* _課題一覧_
• 1. 『紫式部と藤原道長』の読書感想文について、次の問いに答えてください。
(a) 取り上げられている本の著者は誰ですか。
(b) 一次資料の主なものとして挙げられているのはどれですか。
(c) この本はどのような順序で書かれていると述べられていますか。
• 2. 『紫式部と藤原道長』の読書感想文の続きを書き進めてください。

* _本文_

/---

倉本一宏さんの『紫式部と藤原道長』を読んで考えたことを、書きます。

この本は、NHK大河『光る君へ』の下敷き本というか、骨格本というか、大河が歴史創作ファンタジーに走っている分、そのもととなる史実はこちらですよ、という案内本です。

昨年から、いろんな大河関連本が出ていますが、そもそも一次資料が限られているので(『御堂関白記』『権記』『小右記』『紫式部日記』がメイン)、正直どの本を読んでも、大まかな部分は大同小異という気がしないでもないんですよね……(というか、ビギナー向けの本ってそんな感じ)。
この本は、紫式部と藤原道長の人生に沿って、時系列的に書かれているので、大河のネタバレを大いに踏みまくると言えばそうなんですが、逆に「この史実をこうドラマにするのか~」と味わうためのガイド本でもあります。

\---

* _データセット_
/---

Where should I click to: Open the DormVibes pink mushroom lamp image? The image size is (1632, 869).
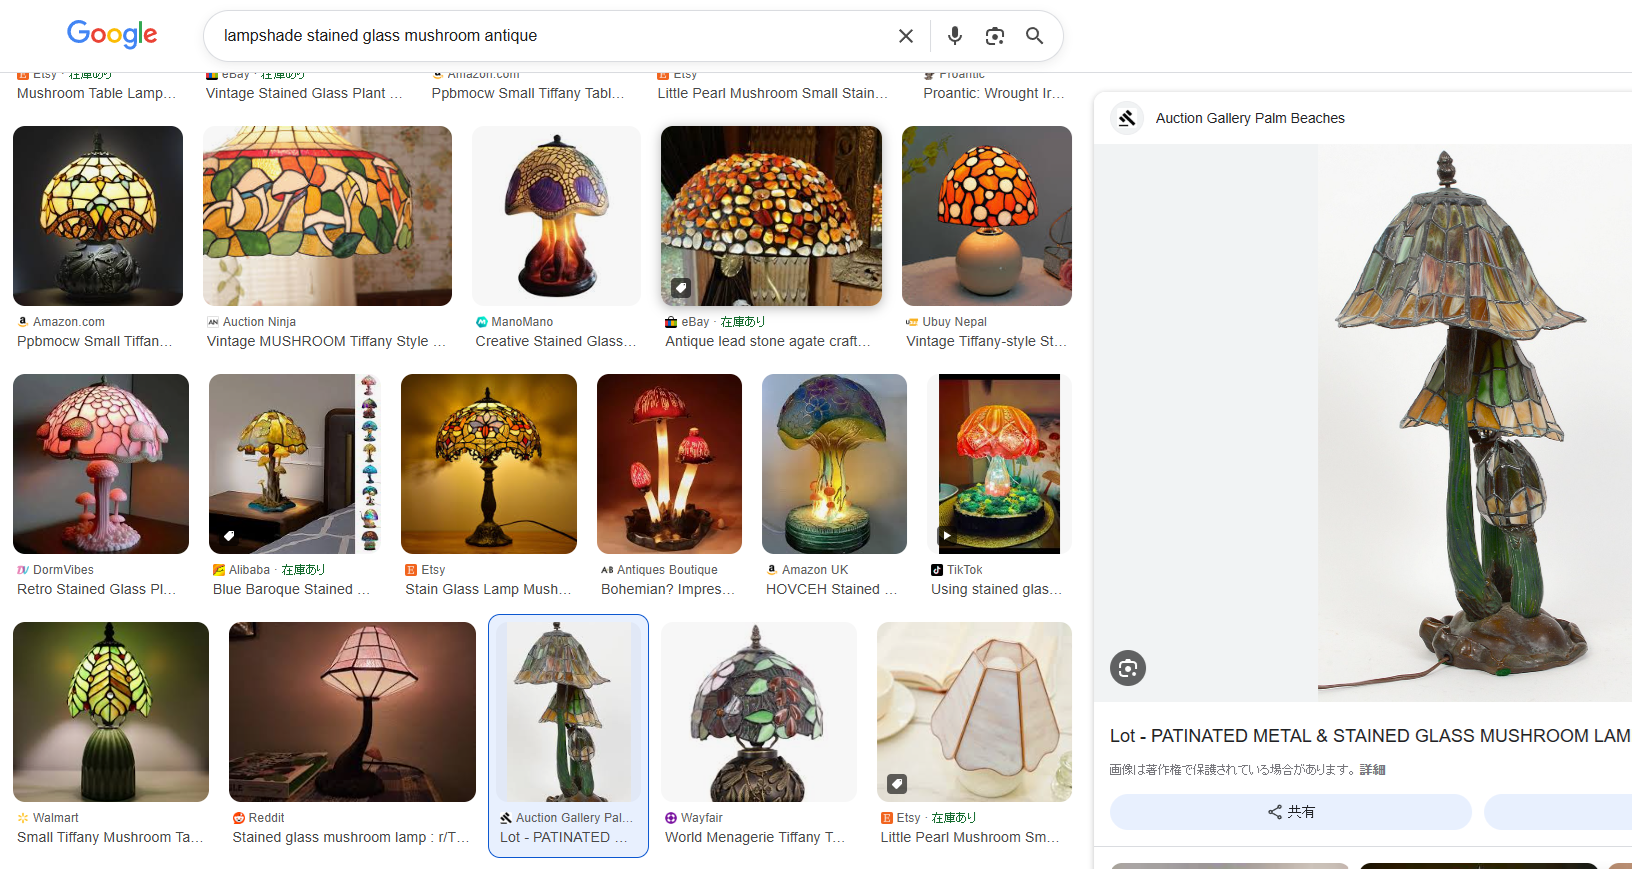click(x=101, y=464)
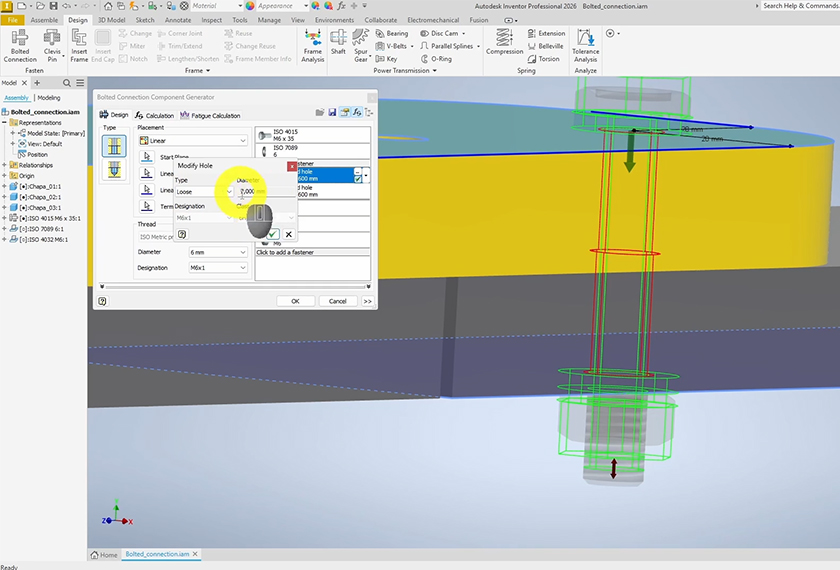Click the Compression spring tool
Screen dimensions: 840x570
[504, 43]
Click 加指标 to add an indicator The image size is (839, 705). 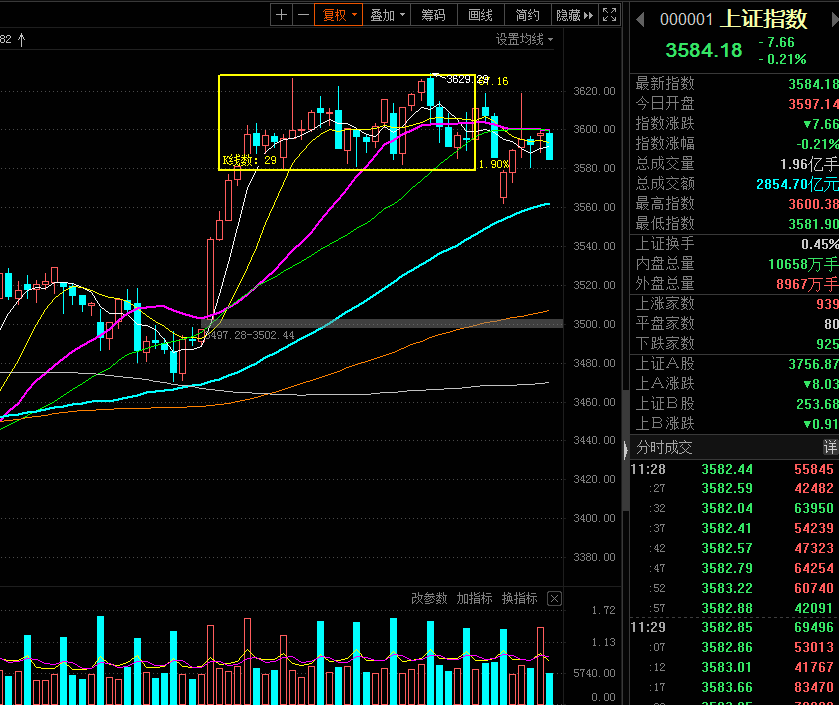click(x=474, y=598)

\---

* _解答_
• 1.
(a) 倉本一宏さん
(b) 『御堂関白記』『権記』『小右記』『紫式部日記』
(c) 紫式部と藤原道長の人生に沿った時系列

• 2.
『源氏物語』と藤原道長との依存性は?

道長の権力構築には、娘の彰子が皇子を生むことが大前提。
一条天皇を彰子のもとに呼び寄せるためのエサとして、『源氏物語』とその作者である紫式部が利用された。

また紫式部も、当時貴重だった紙の入手ルートとして、道長という後ろ盾が必要だった。
あれだけの長編小説を書くのに必要な紙は、個人で入手できるものではなく、権力者に公用紙を融通してもらわなければならなかった。

結果的に、両者が互いに利用し合う依存関係があったようです。が。

道長は結構したたかな人間だから、紫式部の登用は、数ある手札のうちの一枚、という感じだったんじゃないかと思ってしまうんですよね。和泉式部や赤染衛門も採用してるし。
仮に彰子が皇子を産まなかったとしても、定子の子の敦康親王を手元で育てるという保険をかけてるし、最悪の場合の想定は、いろいろしてたんじゃないかと。

一方の紫式部は、貧乏無職期間の長い藤原為時……の娘で、夫にもあっという間に先立たれてるし、『源氏物語』を書ききるだけの紙の調達は、パトロンなしでは不可能でした。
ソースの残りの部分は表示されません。